* WHAT THE TASK ASKS: Could you copy the items word for word, from the line containing "This screenshot has width=228, height=161." through the end of the items, both ends included? Leave the pictures out of your copy.

---------- PROVIDED DATA ----------

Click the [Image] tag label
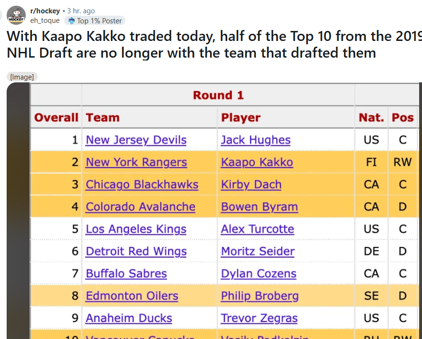(x=22, y=77)
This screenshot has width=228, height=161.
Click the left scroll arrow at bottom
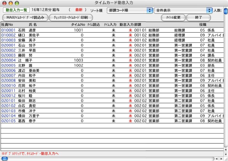(x=216, y=159)
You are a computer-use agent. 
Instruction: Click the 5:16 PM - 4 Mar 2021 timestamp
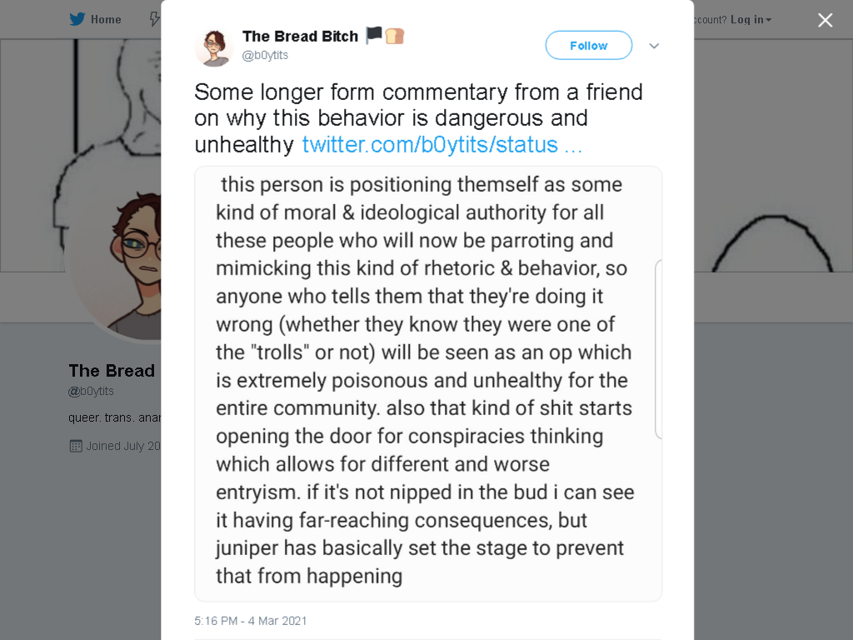250,621
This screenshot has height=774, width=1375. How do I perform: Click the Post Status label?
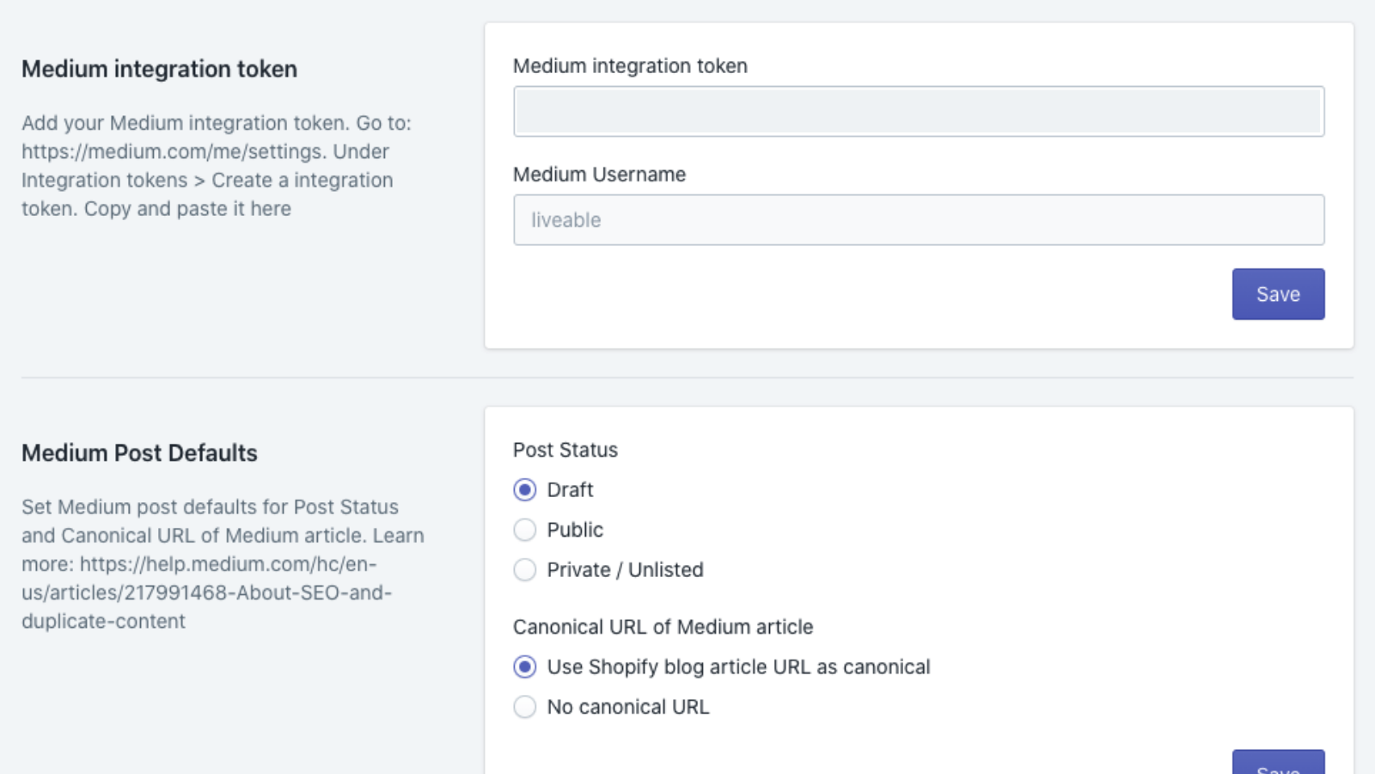(565, 449)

----------

* THE OUTPUT:
This screenshot has width=228, height=161.
Click the left scroll arrow at bottom
(x=216, y=159)
You are a computer-use agent. 
Instruction: Click the 5:16 PM - 4 Mar 2021 timestamp
250,621
This screenshot has height=774, width=1375. How do I perform: Click the Post Status label?
(565, 449)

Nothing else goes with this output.